When Thorkil Sonne was told that his three-year-old son had autism, the Danish IT specialist ran the classic gamut of responses for parents of an autistic child, from anger that a doctor could burden his happy boy with the label of a lifelong disability, to a desire to learn everything about the condition.
Few, however, go so far as to embark on a one-man mission to revolutionise society’s isolating attitude to autistics by setting up a company staffed almost entirely by sufferers that has some of the world’s biggest corporations, including Microsoft and Cisco Systems, queuing to buy its services.
Specialisterne, which has a turnover of £2m and employs more than 40 people with an autism spectrum disorder (ASD) in Denmark, is set to open its first international operation in Glasgow early next year as a test run for an expansion strategy which would see people with ASD working as IT consultants world wide.
The Independent understands that funding could be granted for the scheme next month, paving the way for the first company in Britain which not only predominantly employs autistics but uses the strengths of its staff – phenomenal levels of numeracy, concentration and memory – to beat off rivals in one of the world’s most competitive industries.
Inspired by the talents of his son Lars, who once stunned his father by reproducing from memory a road map of Europe, Mr Sonne set up Specialisterne (Specialists in English) six years ago, concerned at the exclusion from the workplace of people with autism and realising that the traits of “high functioning” autistics were in demand among computer software companies.
Mr Sonne, 49, a father of three, said: “I wanted Lars [to have] the same chances as his brothers. When you say autism most people think of the film, Rainman, and the common perception is that anyone with such a condition is unemployable.
“I came to realise this was very far from the truth. As long as someone with autism could feel comfortable in a workplace and have the social confidence to perform a job then they would have skills that made them more capable than others to perform certain tasks which required large degrees of precision, focus and memory recall.”
After remortgaging his home and recruiting six employees with the version of autism known as Asperger’s syndrome, Mr Sonne persuaded his previous employers, the Danish communications company TDC, to grant him a contract testing mobile phone applications and games.
When it became clear that the team could repeatedly test the software at a level which “generalists” – Mr Sonne’s term for people without ASD – could not sustain, demand for Specialisterne’s services and its “consultants” took off. The company was employed to test the Danish version of Microsoft’s Windows XP Media Centre and its client list ranges from CSC, a global IT services company, to Nordea, Scandinavia’s largest bank.
Among the techniques Specialisterne has perfected is the use of a complex form of Lego to assess the abilities of potential employees, whose condition means the social interaction of a formal interview is often impossible.
Mr Sonne said: “This is not about offering cheap labour or some kind of occupational therapy. We charge market rates, our consultants receive a market salary and that is because they simply do a better job. If you have a piece of software that needs repeated testing, a student being paid to do in Britain or India is going to get bored and lose concentration at the fifth or sixth attempt.
“Our consultants relish the challenge of that repetition and they can spot anomalies in a large amount of data that others would struggle to spot. We cannot be perfect but our error rate is 0.5 per cent compared to the five per cent for other testers.”
The company counters any concern that it is ghettoising its workers by pointing out that 70 per cent of its staff work on the premises of the client. A Specialisterne support worker ensures that the most suitable environment – a lack of sudden and loud noise, clear instructions and an average working week of around 25 hours – is provided by the host.
It is a recipe for success (the company made a profit of £100,000 last year which was ploughed back into the charitable foundation that owns Specialisterne) that Mr Sonne intends to repeat in Scotland. It is understood that software and data-inputting companies north of the border have already expressed interest in the company’s services.

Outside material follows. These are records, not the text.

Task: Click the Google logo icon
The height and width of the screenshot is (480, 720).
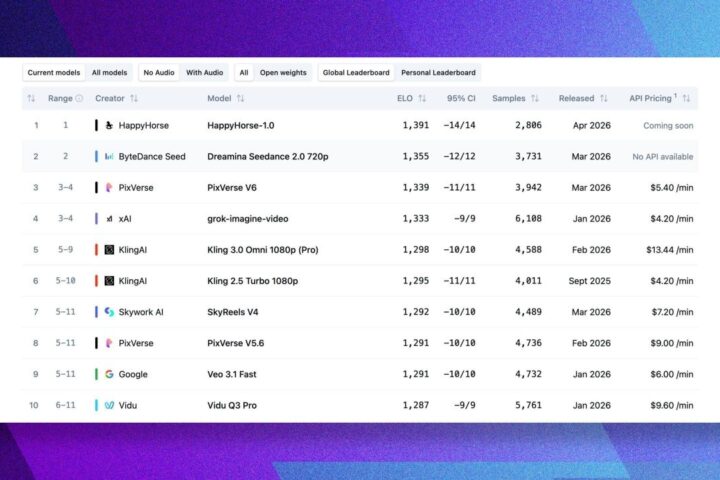Action: tap(109, 374)
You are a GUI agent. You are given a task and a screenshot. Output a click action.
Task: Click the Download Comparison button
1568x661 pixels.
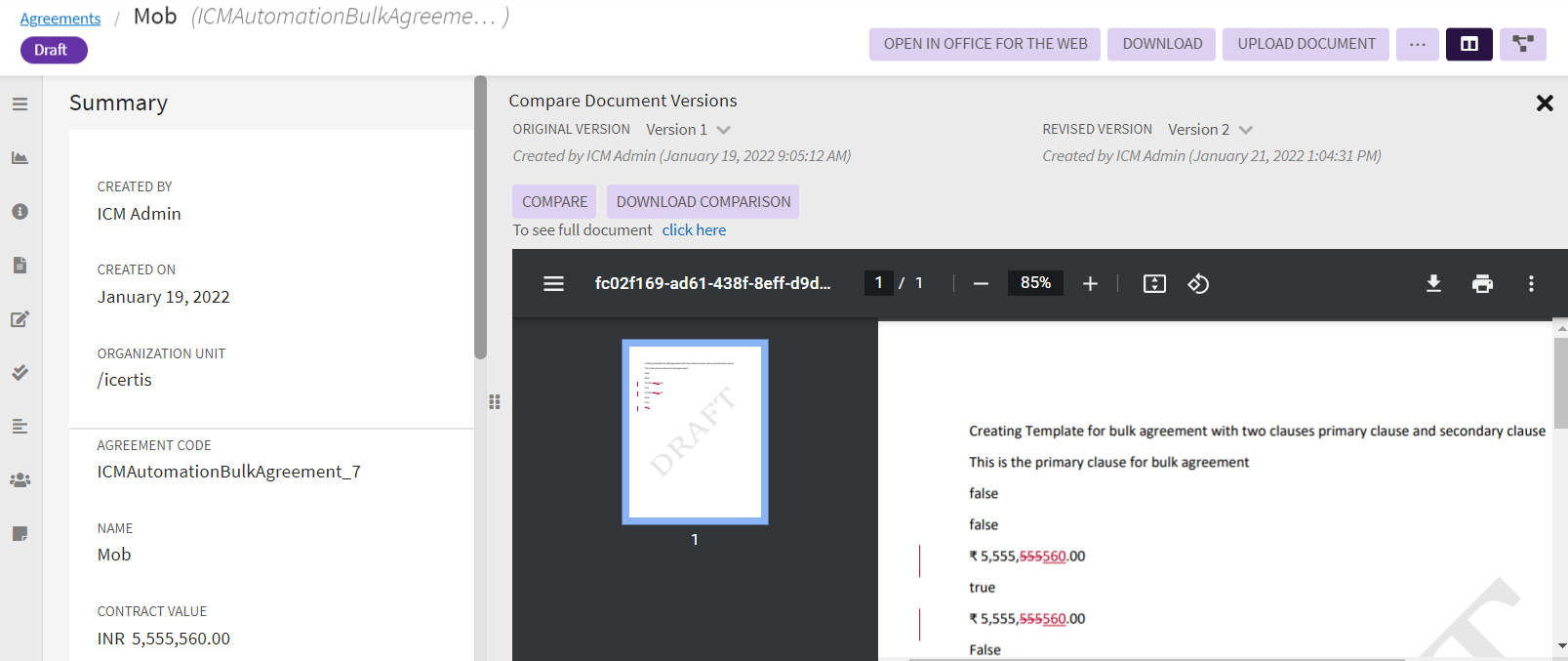pyautogui.click(x=703, y=202)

The National Autistic Society (NAS), which is working with the Danish entrepreneur and other bodies in Scotland to set up the venture, said the company’s groundbreaking techniques could be a vital tool to help people with autism into work. Research to be released by the charity this week shows that 80 per cent of autism sufferers who receive incapacity benefit would like to work. Just 15 per cent of Britain’s 500,000 autistics are in full-time employment.
Raemond Charles, of the NAS, said: “There is a vast pool of untapped potential out there which we are simply missing. A branch of Specialisterne in the UK would be a very important step in opening up the work place to people with autism.”
In the meantime, Mr Sonne said that if proof were needed of the benefits of his company’s work then look no further than his staff. He said: “I have seen people transformed. One of our consultants had not worked for 24 years. Now he is testing for Cisco Systems. He finally feels he is part of society and respected. He can talk up at family gatherings. He recently got a girlfriend. Lars wants to work for us as a trainer. I see no reason why eventually those who are at lower points in the autistic spectrum should not work as well.”